He never complained and one of my biggest regrets is we didn't ride half the rides we normally do because I was so sick. And I forgot to mention it was the most crowded I have ever seen Disney and I've gone during Star Wars Weekends before. Nothing can touch Spring Break at Disney and I will never ever go during that time period again.

We came home and finished out our R and R and I must tell you that him walking away from me at that airport on that day in April was one of the single most heart wrenching days of my life. Our hearts were breaking, he didn't want to go, the tears flowed freely. I missed him and he was sitting next to me. I love that man more than life and I never knew that emotional pain could be far worse than physical pain. My heart hurt, emotionally and physically. And that was the first time I said in six months, "Damn you deployment, I hate you".

Sunday, May 1, 2011

Myrtle Beach Retreat

Today as I glance out the window of this lonely hotel room, I realize that the cliche' that I hate and see all over town is so true. Since being at Bragg, I see a lot of cars weekly that half the bumper sticker on their car that says "Half My Heart is _______". Well, it is true. Half my heart is in Afghanistan. I won't advertise it for fear of being targeted, as if it's not noticeable, however, still, I don't want an open door for freaks and weirdys. R and R was wonderful even if I was sick the entire time however, I could have sat on a glacier and stared at that man for fourteen days I would not have minded. He is one of those men your Mama warned you about :) He gets more handsome with age. I mean that sincerely. When I saw that hint of green camo peek from behind the airport security checkpoint, my knees began to knock and my heart nearly stopped. He was just as I remembered him, but even better. It's like thinking you are getting a hand knitted sweater for Christmas and end up with a Coach purse. True story. Whew....talking about him, makes me miss him even more but I talk talk talk all I can, it's less painful that way.
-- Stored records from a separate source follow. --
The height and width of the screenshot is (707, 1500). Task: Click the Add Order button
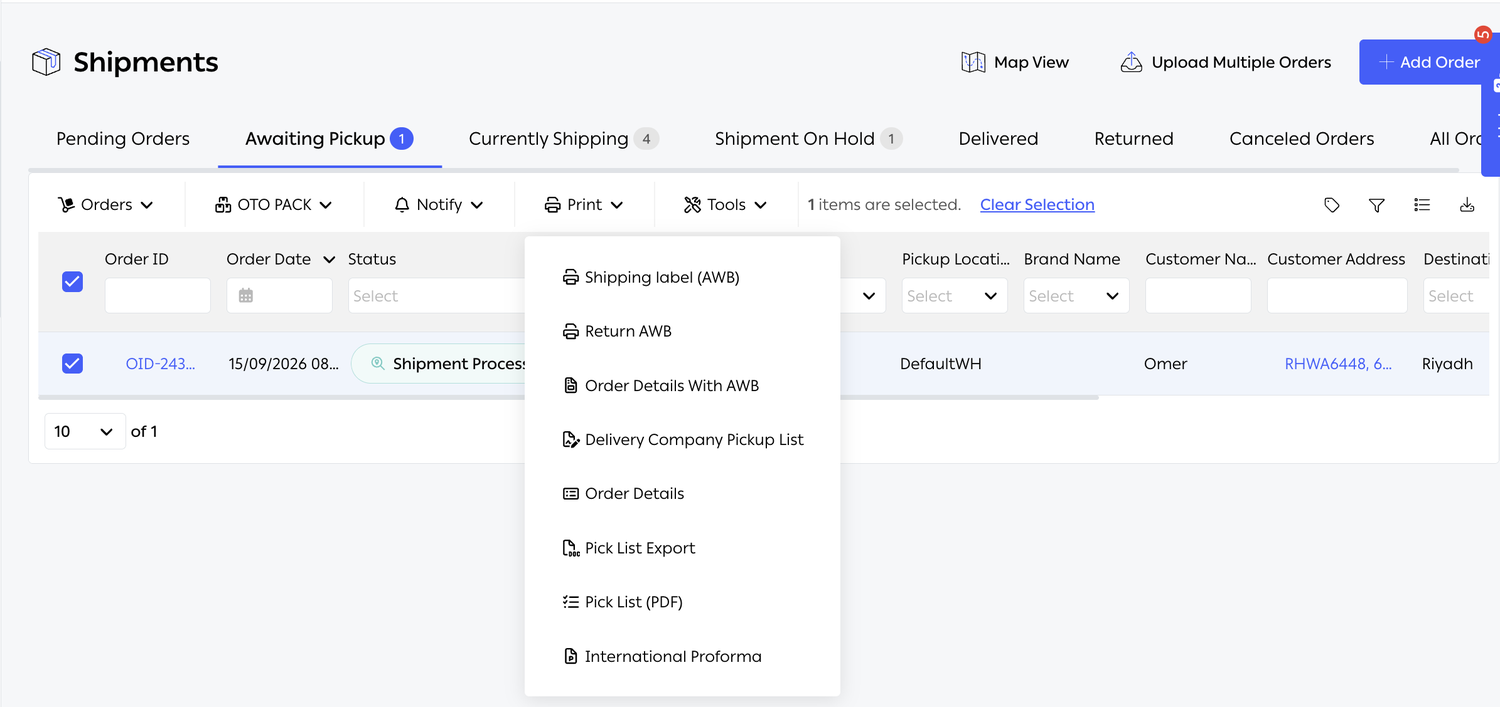[x=1429, y=62]
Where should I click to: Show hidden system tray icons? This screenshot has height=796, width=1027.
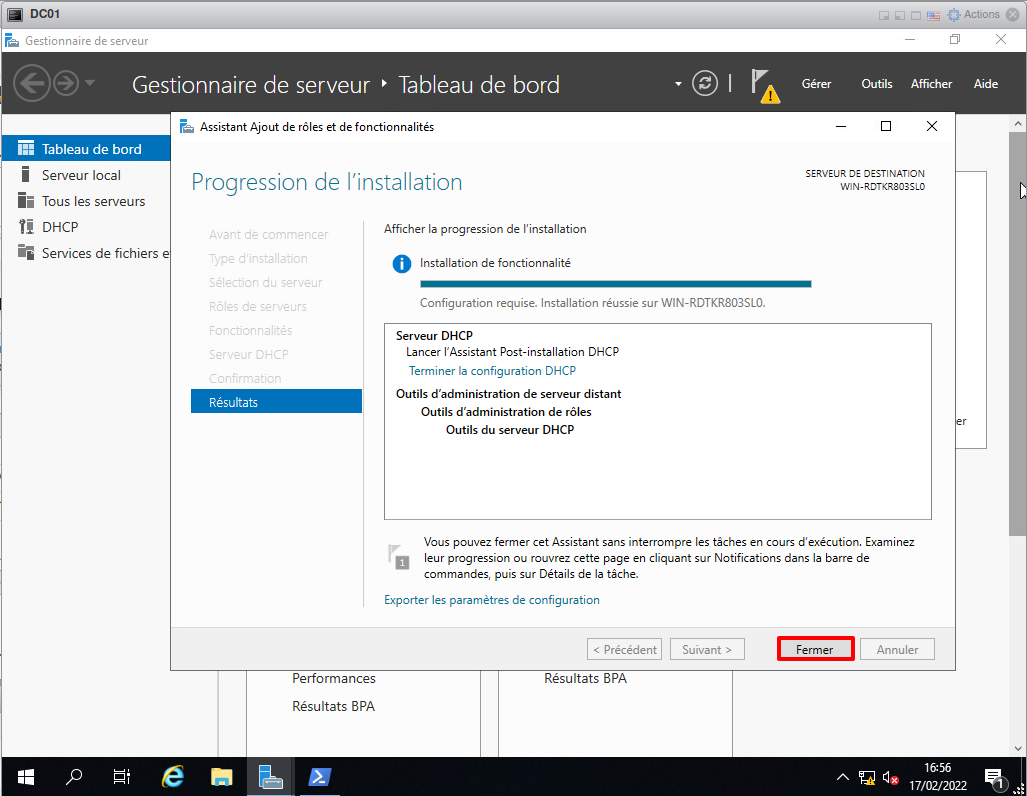(843, 777)
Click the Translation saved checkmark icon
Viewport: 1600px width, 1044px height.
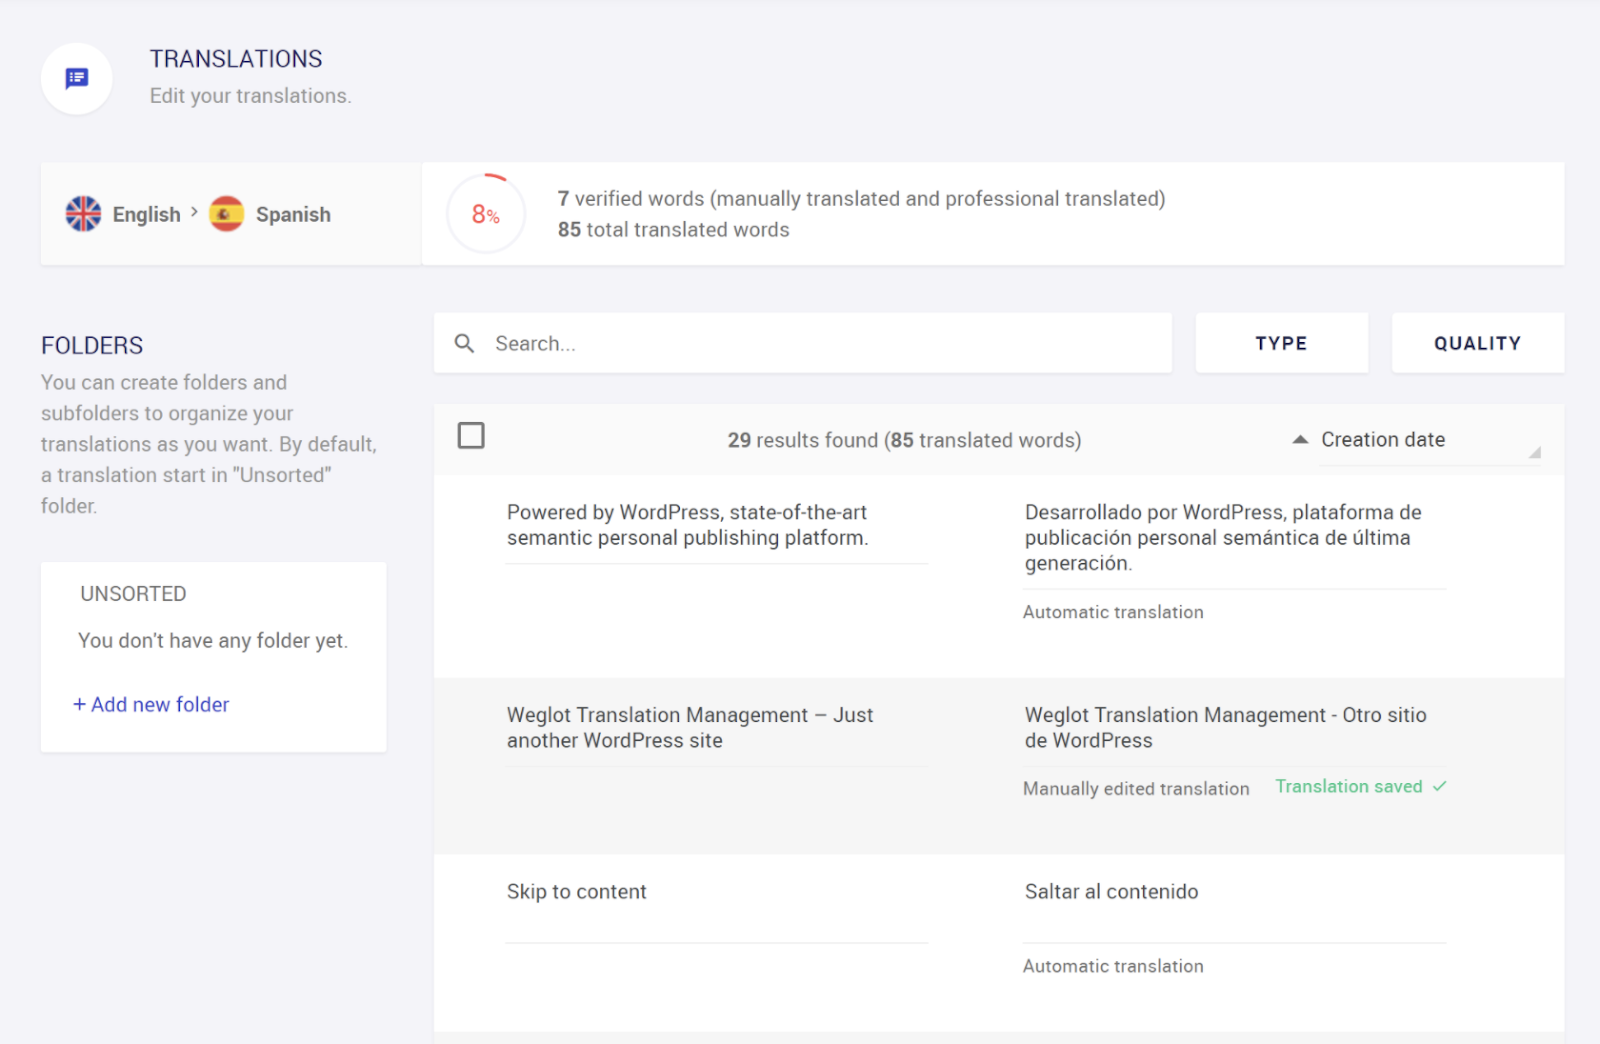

This weekend I am at a Deployed Spouses Retreat in Myrtle Beach, South Carolina. Out of all of the retreats this one was the worse. :( I hate that because I advertise them so heavily. Don't get me wrong, I appreciate the free room and food however knowing you are eating leftovers twice is not appealing to me. The classes were way more geared toward a Marriage Retreat feel than a Deployed spouse retreat. The lady sitting next tome brought her 17 year old daughter, which I was NOT happy about. I cannot express freely what I wanted to say and neither could anyone else. She repeatedly said, "my marriage is over, this stuff doesn't even apply to me but it is teaching this one what not to look for"....It made me sick really. Being honest and a bit violent I wanted to punch her in the face. I do not like it when people use their kids as pawns and crutches and it was clear she was doing just that. Broadway at the Beach is by far my favorite place here to go and I love love love it there. It seems like every time I go there is something else to do and buy. I cannot afford to be loving it so much, but I do.

On that note, back to the deployment, Mike has been moved. I won't say where to however he is thinking it is a much better place as far as amenties go and we are estatic about that. Can you say Skype Chat again? Whoo HOOO!!! That is all for now, friends and famly, but I am trying to do better about updating this with pics and such. Im on a mission too, and unfortunately, time slips by me so quickly and for that I am greatful too.